2.4.Zowel het overwogene in overweging 2.2 als het overwogene in overweging 2.3.4 leiden tot het oordeel dat het beroep niet-ontvankelijk is. De rechtbank heeft dan het beroep ten onrechte ongegrond verklaard bij de in verzet bestreden uitspraak. Het verzet is daarom gegrond. Belanghebbende heeft zelf het verzetschrift ingediend en in verzet zijn geen voor vergoeding in aanmerking komende proceskosten aannemelijk geworden. De rechtbank ziet dan ook ten aanzien van het verzet geen aanleiding voor een vergoeding van proceskosten.
2.5.Nu de rechtbank niet tot een andere conclusie kan komen dan dat het beroep niet-ontvankelijk is, zal de rechtbank om proceseconomische gronden eveneens op het beroep en de verzoeken beslissen. Nu het beroep niet-ontvankelijk is, is er geen aanleiding voor het toekennen van een dwangsom noch voor het toekennen van een vergoeding voor de proceskosten of enige schade. De rechtbank wijst die verzoeken daarom af en zal het beroep niet-ontvankelijk verklaren.
3.Beslissing
De rechtbank:
-verklaart het verzet gegrond; en
-verklaart het beroep niet-ontvankelijk.
Aldus gedaan door mr. C.A.F.M. Stassen, rechter, en door deze en mr. M.J. van Balkom, griffier, ondertekend.
De griffier, De rechter,
Uitgesproken in het openbaar op 17 september 2011.
Afschrift aangetekend verzonden aan belanghebbende en de inspecteur op: 28 september 2011.
Rechtsmiddel
Tegen deze uitspraak kunnen belanghebbende en de inspecteur binnen zes weken na de verzenddatum beroep in cassatie instellen bij de Hoge Raad der Nederlanden (belastingkamer), Postbus 20303, 2500 EH te ’s-Gravenhage.

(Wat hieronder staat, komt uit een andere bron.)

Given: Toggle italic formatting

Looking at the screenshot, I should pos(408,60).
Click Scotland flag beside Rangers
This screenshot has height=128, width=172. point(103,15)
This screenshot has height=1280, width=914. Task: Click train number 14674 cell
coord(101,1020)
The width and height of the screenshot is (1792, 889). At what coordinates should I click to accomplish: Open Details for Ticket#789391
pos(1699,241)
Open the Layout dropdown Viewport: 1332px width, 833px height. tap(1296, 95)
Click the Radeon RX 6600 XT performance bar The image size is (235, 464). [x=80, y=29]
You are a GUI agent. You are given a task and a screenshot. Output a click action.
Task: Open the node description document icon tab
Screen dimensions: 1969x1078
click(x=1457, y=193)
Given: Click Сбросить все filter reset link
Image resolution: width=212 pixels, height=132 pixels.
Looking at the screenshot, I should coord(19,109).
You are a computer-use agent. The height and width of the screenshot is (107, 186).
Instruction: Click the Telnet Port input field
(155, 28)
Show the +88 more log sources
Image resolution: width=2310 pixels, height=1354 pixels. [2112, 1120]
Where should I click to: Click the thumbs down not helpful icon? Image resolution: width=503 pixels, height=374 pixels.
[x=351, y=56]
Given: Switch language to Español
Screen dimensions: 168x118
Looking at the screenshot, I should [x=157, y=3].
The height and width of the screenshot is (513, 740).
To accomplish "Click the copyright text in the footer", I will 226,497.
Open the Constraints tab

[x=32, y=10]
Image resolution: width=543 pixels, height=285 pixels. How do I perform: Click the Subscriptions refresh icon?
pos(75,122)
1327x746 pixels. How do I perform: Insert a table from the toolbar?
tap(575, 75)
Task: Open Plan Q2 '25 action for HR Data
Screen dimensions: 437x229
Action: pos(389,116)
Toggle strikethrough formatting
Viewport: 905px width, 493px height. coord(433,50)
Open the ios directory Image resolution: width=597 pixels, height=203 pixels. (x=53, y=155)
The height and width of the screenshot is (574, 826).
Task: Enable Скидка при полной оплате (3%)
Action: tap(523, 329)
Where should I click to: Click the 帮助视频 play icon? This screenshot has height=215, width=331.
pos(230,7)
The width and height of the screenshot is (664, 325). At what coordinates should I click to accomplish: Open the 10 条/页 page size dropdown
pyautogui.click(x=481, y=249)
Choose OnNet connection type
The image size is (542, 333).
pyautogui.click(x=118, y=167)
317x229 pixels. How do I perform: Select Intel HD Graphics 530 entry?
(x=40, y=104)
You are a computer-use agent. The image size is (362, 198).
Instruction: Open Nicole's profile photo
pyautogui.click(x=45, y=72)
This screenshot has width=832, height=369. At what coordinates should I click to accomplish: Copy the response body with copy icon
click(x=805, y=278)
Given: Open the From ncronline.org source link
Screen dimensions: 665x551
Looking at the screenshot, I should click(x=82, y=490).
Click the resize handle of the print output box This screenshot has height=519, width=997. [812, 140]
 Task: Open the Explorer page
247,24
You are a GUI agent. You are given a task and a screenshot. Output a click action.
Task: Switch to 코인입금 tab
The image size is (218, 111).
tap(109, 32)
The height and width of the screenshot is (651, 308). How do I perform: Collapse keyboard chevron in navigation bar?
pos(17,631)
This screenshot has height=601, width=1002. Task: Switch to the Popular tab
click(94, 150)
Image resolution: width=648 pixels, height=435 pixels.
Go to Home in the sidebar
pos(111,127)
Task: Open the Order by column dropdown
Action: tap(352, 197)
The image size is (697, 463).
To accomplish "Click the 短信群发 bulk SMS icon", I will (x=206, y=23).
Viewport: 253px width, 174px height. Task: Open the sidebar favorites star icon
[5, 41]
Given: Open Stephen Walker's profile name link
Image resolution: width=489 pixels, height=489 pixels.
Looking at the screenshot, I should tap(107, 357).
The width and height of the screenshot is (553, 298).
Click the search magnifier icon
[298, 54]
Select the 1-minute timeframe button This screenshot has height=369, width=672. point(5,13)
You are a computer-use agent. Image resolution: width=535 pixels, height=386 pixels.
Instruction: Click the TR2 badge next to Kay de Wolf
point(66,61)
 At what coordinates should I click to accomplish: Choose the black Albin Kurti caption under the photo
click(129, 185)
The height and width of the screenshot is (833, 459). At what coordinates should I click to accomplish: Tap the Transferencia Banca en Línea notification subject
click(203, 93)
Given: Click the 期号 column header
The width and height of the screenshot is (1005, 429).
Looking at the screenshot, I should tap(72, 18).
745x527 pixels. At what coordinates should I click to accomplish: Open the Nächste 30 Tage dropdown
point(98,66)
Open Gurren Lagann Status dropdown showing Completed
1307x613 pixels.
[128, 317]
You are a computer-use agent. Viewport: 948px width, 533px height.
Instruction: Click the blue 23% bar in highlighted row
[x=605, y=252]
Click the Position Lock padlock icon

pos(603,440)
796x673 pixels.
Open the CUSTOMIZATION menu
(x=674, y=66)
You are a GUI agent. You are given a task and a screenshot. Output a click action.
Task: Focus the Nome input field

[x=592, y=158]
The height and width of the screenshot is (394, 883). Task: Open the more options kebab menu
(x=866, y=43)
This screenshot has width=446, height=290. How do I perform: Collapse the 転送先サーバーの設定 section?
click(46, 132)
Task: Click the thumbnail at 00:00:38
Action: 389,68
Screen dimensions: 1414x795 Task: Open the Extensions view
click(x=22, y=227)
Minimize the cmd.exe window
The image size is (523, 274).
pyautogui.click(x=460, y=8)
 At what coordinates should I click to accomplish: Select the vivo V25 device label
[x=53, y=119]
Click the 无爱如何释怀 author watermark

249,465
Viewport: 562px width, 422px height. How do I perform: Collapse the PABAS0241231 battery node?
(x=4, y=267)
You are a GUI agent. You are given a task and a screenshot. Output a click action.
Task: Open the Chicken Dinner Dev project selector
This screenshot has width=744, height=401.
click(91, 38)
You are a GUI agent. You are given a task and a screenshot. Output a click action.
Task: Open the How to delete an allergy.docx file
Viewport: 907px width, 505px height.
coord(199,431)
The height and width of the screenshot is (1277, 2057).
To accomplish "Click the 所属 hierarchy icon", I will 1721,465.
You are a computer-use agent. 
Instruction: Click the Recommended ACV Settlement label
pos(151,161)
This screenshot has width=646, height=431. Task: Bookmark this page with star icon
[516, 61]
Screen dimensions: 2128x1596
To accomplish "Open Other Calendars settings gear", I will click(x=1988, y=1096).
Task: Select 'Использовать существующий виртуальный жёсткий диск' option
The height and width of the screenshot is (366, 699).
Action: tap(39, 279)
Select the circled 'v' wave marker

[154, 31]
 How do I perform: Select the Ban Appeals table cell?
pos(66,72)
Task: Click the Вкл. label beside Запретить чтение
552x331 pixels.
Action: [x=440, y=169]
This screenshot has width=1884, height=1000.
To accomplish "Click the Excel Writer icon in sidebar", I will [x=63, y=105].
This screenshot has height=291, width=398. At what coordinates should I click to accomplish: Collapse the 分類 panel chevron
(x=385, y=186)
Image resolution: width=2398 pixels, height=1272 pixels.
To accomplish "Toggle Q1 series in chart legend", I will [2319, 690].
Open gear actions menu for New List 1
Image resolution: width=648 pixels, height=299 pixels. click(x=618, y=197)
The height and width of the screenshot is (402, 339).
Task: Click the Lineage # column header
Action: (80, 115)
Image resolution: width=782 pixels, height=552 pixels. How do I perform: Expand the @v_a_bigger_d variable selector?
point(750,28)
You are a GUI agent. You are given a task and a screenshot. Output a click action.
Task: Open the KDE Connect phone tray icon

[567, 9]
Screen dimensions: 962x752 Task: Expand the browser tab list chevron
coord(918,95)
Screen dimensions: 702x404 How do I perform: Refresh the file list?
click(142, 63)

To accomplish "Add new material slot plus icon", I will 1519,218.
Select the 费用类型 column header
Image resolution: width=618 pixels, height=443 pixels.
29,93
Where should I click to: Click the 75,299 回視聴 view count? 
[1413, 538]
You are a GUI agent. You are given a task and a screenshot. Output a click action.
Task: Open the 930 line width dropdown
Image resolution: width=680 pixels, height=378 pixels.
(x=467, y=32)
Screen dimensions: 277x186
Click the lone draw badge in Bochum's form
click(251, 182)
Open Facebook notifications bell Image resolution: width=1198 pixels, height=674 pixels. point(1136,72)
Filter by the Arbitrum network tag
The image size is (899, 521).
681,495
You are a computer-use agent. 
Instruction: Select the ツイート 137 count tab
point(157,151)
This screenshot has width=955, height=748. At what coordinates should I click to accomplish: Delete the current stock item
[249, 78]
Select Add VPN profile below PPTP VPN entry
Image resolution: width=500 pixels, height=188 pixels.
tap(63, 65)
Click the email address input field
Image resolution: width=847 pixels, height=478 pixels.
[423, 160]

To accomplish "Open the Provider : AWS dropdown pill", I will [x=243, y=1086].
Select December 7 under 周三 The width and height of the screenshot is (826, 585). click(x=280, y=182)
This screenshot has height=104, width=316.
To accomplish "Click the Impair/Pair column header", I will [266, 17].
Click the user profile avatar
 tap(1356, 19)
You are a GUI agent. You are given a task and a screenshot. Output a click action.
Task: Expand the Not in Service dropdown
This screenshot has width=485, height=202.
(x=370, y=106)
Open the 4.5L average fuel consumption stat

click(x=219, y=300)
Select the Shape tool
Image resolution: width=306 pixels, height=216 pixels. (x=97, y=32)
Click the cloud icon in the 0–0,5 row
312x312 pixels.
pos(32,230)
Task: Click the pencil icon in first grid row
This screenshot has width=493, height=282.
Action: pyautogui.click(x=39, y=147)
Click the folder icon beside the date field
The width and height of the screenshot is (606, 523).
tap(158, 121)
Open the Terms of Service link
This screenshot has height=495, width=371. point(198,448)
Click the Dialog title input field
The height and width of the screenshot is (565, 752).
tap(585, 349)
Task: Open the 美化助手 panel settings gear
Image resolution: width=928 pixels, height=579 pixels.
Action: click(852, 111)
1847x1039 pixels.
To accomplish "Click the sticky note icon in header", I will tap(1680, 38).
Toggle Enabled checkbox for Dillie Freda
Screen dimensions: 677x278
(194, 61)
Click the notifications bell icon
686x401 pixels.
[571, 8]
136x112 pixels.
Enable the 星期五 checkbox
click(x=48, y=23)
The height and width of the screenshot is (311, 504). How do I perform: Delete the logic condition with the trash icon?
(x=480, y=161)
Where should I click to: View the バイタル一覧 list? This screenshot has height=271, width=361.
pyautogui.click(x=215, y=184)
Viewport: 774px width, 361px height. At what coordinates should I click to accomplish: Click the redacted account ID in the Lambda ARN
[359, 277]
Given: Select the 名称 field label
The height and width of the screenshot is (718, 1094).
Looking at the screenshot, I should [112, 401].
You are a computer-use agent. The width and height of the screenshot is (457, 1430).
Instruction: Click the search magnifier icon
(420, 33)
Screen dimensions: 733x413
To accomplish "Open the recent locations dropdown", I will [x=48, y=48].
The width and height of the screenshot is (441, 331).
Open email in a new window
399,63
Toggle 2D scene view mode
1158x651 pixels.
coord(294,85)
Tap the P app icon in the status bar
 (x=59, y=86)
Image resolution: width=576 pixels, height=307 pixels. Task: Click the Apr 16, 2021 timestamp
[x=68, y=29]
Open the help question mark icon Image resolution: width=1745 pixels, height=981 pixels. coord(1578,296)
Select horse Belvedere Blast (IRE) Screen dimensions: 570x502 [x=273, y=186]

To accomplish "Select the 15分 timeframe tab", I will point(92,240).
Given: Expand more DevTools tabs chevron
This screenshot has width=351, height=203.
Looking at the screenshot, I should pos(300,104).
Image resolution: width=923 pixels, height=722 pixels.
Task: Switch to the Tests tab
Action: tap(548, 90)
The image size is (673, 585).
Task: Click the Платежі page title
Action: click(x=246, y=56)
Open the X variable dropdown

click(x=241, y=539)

Bij het instellen van beroep in cassatie dient het volgende in acht te worden genomen:
1 - bij het beroepschrift wordt een afschrift van deze uitspraak overgelegd.
2 - het beroepschrift moet ondertekend zijn en ten minste het volgende vermelden:
a. de naam en het adres van de indiener;
b. een dagtekening;
c. een omschrijving van de uitspraak waartegen het beroep in cassatie is ingesteld;
d. de gronden van het beroep in cassatie.